■ **Задание**:
Извлеките все строки из записей и перепишите их без изменений.

■ **Данные для задания**:
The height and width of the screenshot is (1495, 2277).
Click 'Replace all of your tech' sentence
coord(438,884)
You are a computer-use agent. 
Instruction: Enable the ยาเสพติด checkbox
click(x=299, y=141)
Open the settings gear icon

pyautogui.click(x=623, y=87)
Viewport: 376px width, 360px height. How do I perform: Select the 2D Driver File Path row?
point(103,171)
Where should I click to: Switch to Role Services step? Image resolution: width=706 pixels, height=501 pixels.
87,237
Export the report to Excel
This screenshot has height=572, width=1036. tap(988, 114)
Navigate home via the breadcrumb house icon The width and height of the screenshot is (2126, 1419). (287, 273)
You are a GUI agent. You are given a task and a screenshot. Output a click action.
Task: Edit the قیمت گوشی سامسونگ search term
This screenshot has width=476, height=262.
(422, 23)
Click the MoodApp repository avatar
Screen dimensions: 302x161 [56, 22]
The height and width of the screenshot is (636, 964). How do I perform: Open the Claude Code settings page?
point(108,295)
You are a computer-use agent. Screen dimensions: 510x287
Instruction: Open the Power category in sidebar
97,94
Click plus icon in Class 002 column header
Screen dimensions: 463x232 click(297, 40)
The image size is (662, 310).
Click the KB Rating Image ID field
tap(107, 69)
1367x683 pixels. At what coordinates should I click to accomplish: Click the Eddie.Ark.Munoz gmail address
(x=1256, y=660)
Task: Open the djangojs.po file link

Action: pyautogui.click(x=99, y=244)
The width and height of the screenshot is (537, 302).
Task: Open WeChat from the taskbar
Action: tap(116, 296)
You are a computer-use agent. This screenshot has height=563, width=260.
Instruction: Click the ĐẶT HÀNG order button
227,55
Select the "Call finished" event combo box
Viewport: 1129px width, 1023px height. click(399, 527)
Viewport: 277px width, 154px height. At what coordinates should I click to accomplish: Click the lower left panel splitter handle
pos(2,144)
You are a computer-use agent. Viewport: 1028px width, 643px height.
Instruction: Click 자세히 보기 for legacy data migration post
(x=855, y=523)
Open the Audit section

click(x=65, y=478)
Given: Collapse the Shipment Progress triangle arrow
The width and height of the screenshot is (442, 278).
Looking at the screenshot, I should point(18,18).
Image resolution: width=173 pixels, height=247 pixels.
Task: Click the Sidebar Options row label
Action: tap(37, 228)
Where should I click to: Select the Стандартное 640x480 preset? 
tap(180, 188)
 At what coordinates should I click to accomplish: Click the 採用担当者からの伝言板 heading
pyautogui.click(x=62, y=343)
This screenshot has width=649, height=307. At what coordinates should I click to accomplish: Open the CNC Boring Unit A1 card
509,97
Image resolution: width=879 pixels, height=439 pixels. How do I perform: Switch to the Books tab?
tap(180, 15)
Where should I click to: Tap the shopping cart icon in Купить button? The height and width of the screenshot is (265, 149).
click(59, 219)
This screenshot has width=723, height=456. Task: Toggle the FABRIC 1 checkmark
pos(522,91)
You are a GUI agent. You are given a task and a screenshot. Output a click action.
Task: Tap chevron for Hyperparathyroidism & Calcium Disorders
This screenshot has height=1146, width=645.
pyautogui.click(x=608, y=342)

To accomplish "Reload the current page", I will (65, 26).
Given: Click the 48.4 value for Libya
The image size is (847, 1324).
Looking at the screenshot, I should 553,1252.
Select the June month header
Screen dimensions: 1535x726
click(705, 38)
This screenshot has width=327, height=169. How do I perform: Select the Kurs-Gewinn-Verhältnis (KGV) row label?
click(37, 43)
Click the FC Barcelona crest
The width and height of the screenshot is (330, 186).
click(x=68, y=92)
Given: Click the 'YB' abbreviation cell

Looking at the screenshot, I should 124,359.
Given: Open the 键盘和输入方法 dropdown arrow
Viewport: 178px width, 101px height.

■ **Решение упражнения**:
The height and width of the screenshot is (1495, 2277).
Click 'Replace all of your tech' sentence
coord(438,884)
You are a computer-use agent. 
Instruction: Enable the ยาเสพติด checkbox
click(x=299, y=141)
Open the settings gear icon

pyautogui.click(x=623, y=87)
Viewport: 376px width, 360px height. How do I perform: Select the 2D Driver File Path row?
point(103,171)
Where should I click to: Switch to Role Services step? Image resolution: width=706 pixels, height=501 pixels.
87,237
Export the report to Excel
This screenshot has height=572, width=1036. tap(988, 114)
Navigate home via the breadcrumb house icon The width and height of the screenshot is (2126, 1419). (287, 273)
You are a GUI agent. You are given a task and a screenshot. Output a click action.
Task: Edit the قیمت گوشی سامسونگ search term
This screenshot has width=476, height=262.
(422, 23)
Click the MoodApp repository avatar
Screen dimensions: 302x161 [56, 22]
The height and width of the screenshot is (636, 964). How do I perform: Open the Claude Code settings page?
point(108,295)
You are a computer-use agent. Screen dimensions: 510x287
Instruction: Open the Power category in sidebar
97,94
Click plus icon in Class 002 column header
Screen dimensions: 463x232 click(297, 40)
The image size is (662, 310).
Click the KB Rating Image ID field
tap(107, 69)
1367x683 pixels. At what coordinates should I click to accomplish: Click the Eddie.Ark.Munoz gmail address
(x=1256, y=660)
Task: Open the djangojs.po file link

Action: pyautogui.click(x=99, y=244)
The width and height of the screenshot is (537, 302).
Task: Open WeChat from the taskbar
Action: tap(116, 296)
You are a computer-use agent. This screenshot has height=563, width=260.
Instruction: Click the ĐẶT HÀNG order button
227,55
Select the "Call finished" event combo box
Viewport: 1129px width, 1023px height. click(399, 527)
Viewport: 277px width, 154px height. At what coordinates should I click to accomplish: Click the lower left panel splitter handle
pos(2,144)
You are a computer-use agent. Viewport: 1028px width, 643px height.
Instruction: Click 자세히 보기 for legacy data migration post
(x=855, y=523)
Open the Audit section

click(x=65, y=478)
Given: Collapse the Shipment Progress triangle arrow
The width and height of the screenshot is (442, 278).
Looking at the screenshot, I should point(18,18).
Image resolution: width=173 pixels, height=247 pixels.
Task: Click the Sidebar Options row label
Action: tap(37, 228)
Where should I click to: Select the Стандартное 640x480 preset? 
tap(180, 188)
 At what coordinates should I click to accomplish: Click the 採用担当者からの伝言板 heading
pyautogui.click(x=62, y=343)
This screenshot has width=649, height=307. At what coordinates should I click to accomplish: Open the CNC Boring Unit A1 card
509,97
Image resolution: width=879 pixels, height=439 pixels. How do I perform: Switch to the Books tab?
tap(180, 15)
Where should I click to: Tap the shopping cart icon in Купить button? The height and width of the screenshot is (265, 149).
click(59, 219)
This screenshot has width=723, height=456. Task: Toggle the FABRIC 1 checkmark
pos(522,91)
You are a GUI agent. You are given a task and a screenshot. Output a click action.
Task: Tap chevron for Hyperparathyroidism & Calcium Disorders
This screenshot has height=1146, width=645.
pyautogui.click(x=608, y=342)

To accomplish "Reload the current page", I will (65, 26).
Given: Click the 48.4 value for Libya
The image size is (847, 1324).
Looking at the screenshot, I should 553,1252.
Select the June month header
Screen dimensions: 1535x726
click(705, 38)
This screenshot has width=327, height=169. How do I perform: Select the Kurs-Gewinn-Verhältnis (KGV) row label?
click(37, 43)
Click the FC Barcelona crest
The width and height of the screenshot is (330, 186).
click(x=68, y=92)
Given: Click the 'YB' abbreviation cell

Looking at the screenshot, I should 124,359.
Given: Open the 键盘和输入方法 dropdown arrow
Viewport: 178px width, 101px height.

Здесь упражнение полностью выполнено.